Leading food company Danone has set bold climate goals through the Science-Based Targets initiative. Because dairy ingredients and other raw materials represent 60 percent of its value chain carbon footprint, Danone identified regenerative agriculture as a key emissions reduction lever that fosters healthier soils, sequesters carbon and also produces positive outcomes for farmers. Read how Danone set science-based targets that fully integrate regenerative farming initiatives into its climate action plan.
Step 3: Execute plan with partners in your supply chain
After integrating land-related reduction opportunities into your corporate carbon strategy, it’s time to get moving down the trail. This step involves partnering across the supply chain to implement carbon reduction projects in areas of greatest impact and track on-the-ground progress.
That’s what happened when Quantis worked with global chocolate supplier Barry Callebaut to develop an innovative methodology that assesses land-use change and deforestation impacts driven by cocoa farming.
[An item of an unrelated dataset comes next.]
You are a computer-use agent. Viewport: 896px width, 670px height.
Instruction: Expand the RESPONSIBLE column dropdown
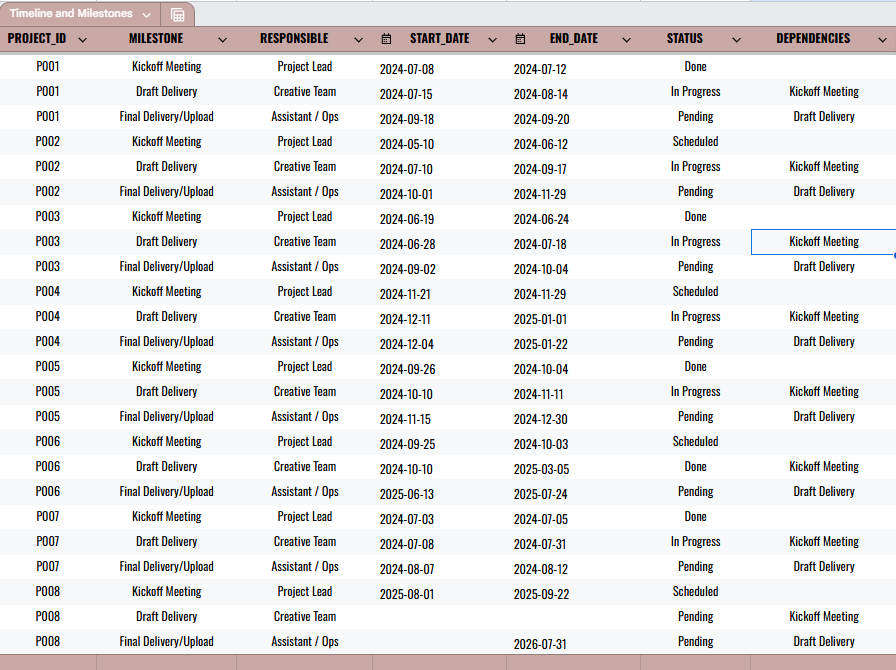358,40
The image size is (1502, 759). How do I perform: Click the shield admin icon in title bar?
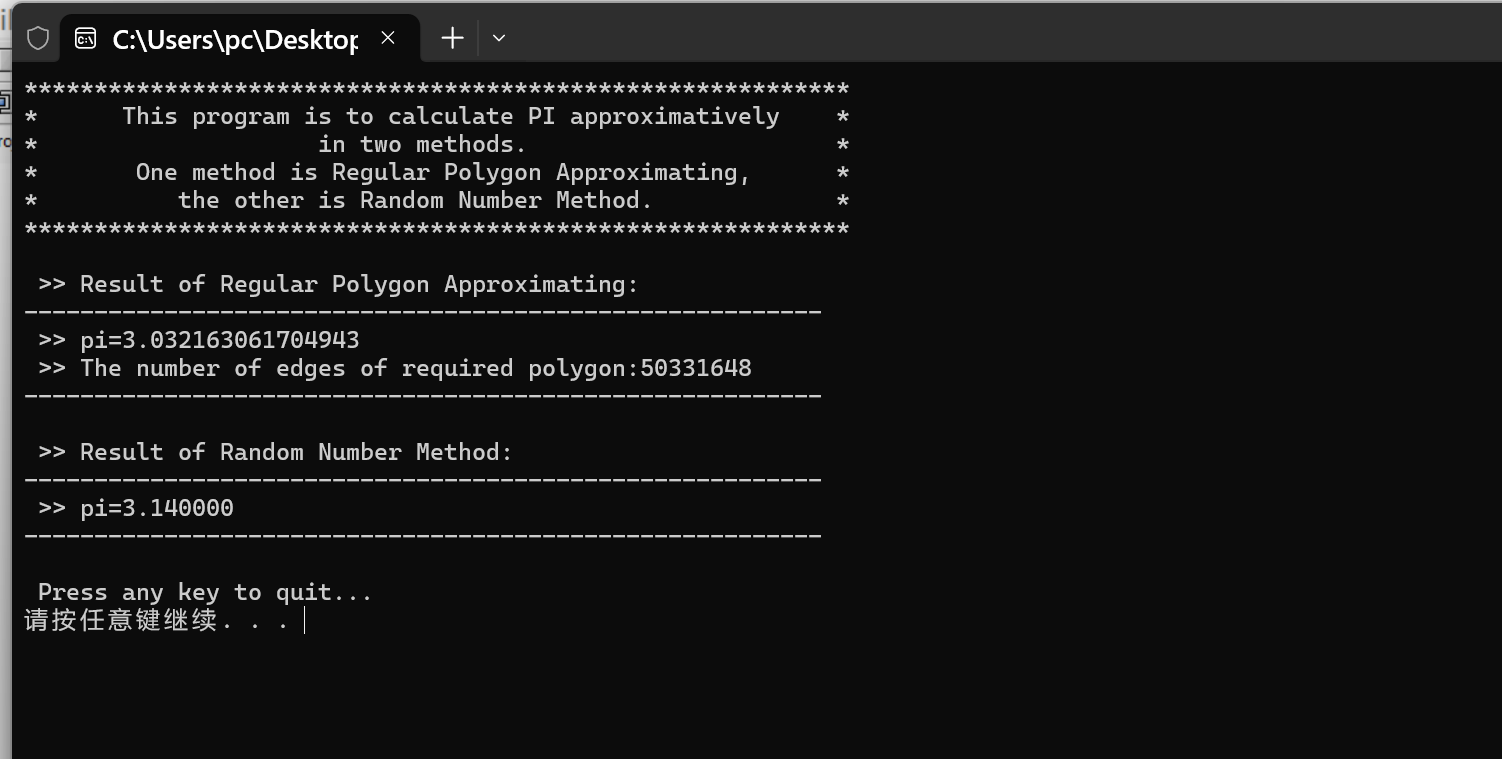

This first-of-its-kind methodology combines GPS data, satellite imagery and farm-level data to enable Barry Callebaut to identify targeted supply chain interventions. The company can partner closely with cocoa farmers in priority impact areas to drive actions that eliminate deforestation and land-use change. To learn more about Barry Callebaut’s pioneering work, read about the project and watch this recent GreenBiz webcast replay.
(Some exciting developments on the horizon combine geospatial and environmental footprinting data to drive sustainable agriculture. Check out geoFootprint.)
Step 4: Report and communicate on your progress
Sharing your organization’s progress on climate action is a critical dimension — you should plant a flag at each mile-marker to recognize each step in the journey. Stakeholders want to know you organization is making good on its commitments, and other companies can learn from your experiences to accelerate sustainable transformation.
Regenerative agriculture has become a focal point of General Mills’ climate strategy, and it wants to drive conversations on soil health forward industry-wide. Its work with beef supplier White Oaks Pastures in Bluffton, Georgia, is a prime example.
“By sharing knowledge, best practices and learnings from our efforts, such as our work with White Oak Pastures, we hope to empower stakeholders across our value chain — from farmers to suppliers, internal teams and even consumers — to accelerate the transition to a holistic and regenerative food ecosystem,” said Mary Jane Melendez, vice president and chief sustainability and social impact officer at General Mills.
From Brazil to Bluffton, it’s an exciting time to harness natural climate solutions. Next year, the Greenhouse Gas Protocol will release a Carbon Removal Standard and a Land Sector Guidance, leveraging the methodology from Quantis’ Accounting for Natural Climate Solutions Guidance. At that point, reporting on these land-based GHG impacts will become standard practice.
You have everything you need to kick off your natural climate solutions journey. This is the defining decade on climate action, so let’s make it count. Because we can literally count on natural climate solutions.